Sanders, who has called for a $15-an-hour minimum wage, has given voice to issues such as education reform and the power of big banks. And he seems to be gaining name recognition.
His favorability rating among all voters has risen since March — to 24 percent from 12 percent. Clinton’s dropped to 43 percent from 48 percent, according to recent Gallup Poll results.
That still leaves Clinton with the highest favorability of any Democratic presidential candidate in the poll conducted from July 8 to July 21. Sanders remains unknown to many: Just 44 percent can rate him, compared with 89 percent who know and can rate Clinton.
Texas may have a big impact on the nominations. Few expect the races to be determined by March 1, Super Tuesday, when voters in a dozen states, including Texas, head to the polls.
Because Democrats eliminated the “Texas Two-Step,” a two-tiered system that awarded delegates through both a popular vote on election day and through postelection caucuses, the count will be much simpler here.
Texas will long be remembered for the 2008 Democratic primary, when Clinton won the popular vote but Barack Obama received more delegates through the caucus process.
Clinton will likely try to visit the area soon, said Sergio De Leon, a Tarrant County justice of the peace who has talked to her in person twice in recent months.

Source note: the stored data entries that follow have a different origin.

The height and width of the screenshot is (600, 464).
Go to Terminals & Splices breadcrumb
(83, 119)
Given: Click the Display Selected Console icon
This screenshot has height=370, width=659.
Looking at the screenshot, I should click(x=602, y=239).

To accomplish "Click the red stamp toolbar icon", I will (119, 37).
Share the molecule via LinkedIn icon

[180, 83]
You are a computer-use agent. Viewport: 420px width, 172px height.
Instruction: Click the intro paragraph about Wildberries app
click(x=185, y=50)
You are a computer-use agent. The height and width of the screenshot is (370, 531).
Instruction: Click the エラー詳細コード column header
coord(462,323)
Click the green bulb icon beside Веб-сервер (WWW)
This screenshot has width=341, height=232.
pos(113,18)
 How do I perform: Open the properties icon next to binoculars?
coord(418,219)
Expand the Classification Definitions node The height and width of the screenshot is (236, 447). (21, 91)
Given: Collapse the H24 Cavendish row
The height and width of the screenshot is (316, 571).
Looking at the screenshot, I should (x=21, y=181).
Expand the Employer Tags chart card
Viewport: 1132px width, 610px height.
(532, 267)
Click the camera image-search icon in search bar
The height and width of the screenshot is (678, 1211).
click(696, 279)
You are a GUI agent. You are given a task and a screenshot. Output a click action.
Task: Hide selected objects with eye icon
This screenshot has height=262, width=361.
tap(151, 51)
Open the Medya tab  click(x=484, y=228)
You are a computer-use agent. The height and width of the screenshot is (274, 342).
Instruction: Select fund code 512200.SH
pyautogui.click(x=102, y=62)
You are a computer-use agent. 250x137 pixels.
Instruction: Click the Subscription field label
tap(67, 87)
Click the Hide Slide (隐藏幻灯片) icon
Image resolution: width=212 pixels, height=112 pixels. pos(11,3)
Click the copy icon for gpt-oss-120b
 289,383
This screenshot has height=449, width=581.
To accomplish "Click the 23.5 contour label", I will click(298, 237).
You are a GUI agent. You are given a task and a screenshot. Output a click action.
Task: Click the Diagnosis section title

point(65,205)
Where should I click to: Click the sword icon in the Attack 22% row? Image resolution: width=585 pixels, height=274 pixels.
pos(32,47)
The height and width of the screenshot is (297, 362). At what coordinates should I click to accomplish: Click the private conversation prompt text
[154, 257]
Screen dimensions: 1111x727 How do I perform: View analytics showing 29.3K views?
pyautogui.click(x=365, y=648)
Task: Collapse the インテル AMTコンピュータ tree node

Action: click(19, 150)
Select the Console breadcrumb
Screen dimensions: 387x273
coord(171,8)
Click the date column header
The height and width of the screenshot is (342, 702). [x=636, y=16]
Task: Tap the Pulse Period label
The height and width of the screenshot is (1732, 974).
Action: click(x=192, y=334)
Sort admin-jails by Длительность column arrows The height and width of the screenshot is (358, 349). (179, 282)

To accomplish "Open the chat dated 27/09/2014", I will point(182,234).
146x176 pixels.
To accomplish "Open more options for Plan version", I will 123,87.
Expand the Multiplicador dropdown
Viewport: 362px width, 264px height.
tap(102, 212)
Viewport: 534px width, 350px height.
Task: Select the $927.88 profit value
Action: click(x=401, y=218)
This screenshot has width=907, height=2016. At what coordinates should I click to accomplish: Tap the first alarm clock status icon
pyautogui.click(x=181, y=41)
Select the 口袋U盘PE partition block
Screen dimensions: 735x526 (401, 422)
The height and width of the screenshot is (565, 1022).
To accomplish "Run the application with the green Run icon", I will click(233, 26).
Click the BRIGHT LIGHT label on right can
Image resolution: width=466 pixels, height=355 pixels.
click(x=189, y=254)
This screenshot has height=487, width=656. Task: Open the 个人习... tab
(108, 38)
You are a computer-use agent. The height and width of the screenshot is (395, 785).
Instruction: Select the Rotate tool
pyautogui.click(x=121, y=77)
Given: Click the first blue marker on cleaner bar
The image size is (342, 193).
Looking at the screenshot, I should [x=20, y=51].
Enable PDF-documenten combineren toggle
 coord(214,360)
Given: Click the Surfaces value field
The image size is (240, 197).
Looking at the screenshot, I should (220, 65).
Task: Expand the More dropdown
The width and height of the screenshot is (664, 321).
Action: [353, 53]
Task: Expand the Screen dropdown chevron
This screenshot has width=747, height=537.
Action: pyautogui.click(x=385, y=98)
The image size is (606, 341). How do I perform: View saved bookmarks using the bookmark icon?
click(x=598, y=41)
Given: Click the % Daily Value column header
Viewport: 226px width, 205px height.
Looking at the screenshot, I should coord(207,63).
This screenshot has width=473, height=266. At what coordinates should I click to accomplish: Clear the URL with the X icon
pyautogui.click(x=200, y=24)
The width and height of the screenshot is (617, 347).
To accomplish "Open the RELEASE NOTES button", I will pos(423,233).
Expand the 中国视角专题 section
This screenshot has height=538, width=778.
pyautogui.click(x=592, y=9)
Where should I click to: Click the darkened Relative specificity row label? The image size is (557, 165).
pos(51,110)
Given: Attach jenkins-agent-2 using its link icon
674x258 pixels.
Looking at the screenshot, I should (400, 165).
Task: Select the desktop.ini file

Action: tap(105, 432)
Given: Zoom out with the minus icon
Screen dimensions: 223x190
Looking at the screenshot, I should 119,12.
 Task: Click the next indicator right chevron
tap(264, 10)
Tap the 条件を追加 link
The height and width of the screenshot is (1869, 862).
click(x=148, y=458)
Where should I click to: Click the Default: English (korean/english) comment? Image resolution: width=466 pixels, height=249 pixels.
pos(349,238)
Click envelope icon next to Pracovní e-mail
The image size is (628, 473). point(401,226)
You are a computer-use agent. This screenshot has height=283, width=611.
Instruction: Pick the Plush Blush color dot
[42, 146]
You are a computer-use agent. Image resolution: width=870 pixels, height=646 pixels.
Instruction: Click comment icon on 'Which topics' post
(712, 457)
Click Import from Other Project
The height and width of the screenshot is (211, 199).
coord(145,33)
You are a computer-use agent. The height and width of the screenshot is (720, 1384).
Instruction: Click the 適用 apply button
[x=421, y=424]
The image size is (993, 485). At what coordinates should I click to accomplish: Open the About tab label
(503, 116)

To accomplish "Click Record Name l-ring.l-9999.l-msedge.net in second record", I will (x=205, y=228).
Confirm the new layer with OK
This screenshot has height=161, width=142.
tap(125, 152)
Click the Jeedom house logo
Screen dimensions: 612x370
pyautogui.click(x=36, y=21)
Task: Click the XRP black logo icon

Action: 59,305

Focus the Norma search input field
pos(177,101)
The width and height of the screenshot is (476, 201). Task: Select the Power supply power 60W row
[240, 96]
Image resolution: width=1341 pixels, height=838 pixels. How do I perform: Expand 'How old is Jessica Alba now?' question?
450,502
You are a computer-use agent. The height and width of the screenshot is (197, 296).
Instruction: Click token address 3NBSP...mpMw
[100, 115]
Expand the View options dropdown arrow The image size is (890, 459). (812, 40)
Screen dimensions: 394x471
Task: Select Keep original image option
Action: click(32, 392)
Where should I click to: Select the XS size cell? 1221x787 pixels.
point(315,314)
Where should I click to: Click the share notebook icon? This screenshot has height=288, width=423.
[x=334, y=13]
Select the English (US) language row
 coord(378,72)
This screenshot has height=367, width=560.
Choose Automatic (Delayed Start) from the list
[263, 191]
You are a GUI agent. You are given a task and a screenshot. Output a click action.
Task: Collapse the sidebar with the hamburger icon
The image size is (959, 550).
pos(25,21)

“She said, ‘We need to get back to Fort Worth,’” said De Leon, a Friend of Hillary and 2008 Clinton Tarrant County co-chairman. Clinton locally “received a great deal of support in 2008 and is expected to receive strong support in 2016,” he said.
Her campaign plans an action day in August to help spread the word about her candidacy. And members of the Hillary for Tarrant County effort are meeting soon to devise a plan.
Growing local support
Several people at the Sanders event Wednesday said they are trying to decide between Clinton and Sanders and want to hear what both have to say.
Others signed up to volunteer with the campaign or registered to vote.
Videos of Sanders — and his live speech — played on a projection screen while supporters talked to one another about the candidate and his message.
Sanders has released a 12-point campaign plan on issues including investing in infrastructure, making unions more accountable in ensuring equal pay for women and making Medicare available for all.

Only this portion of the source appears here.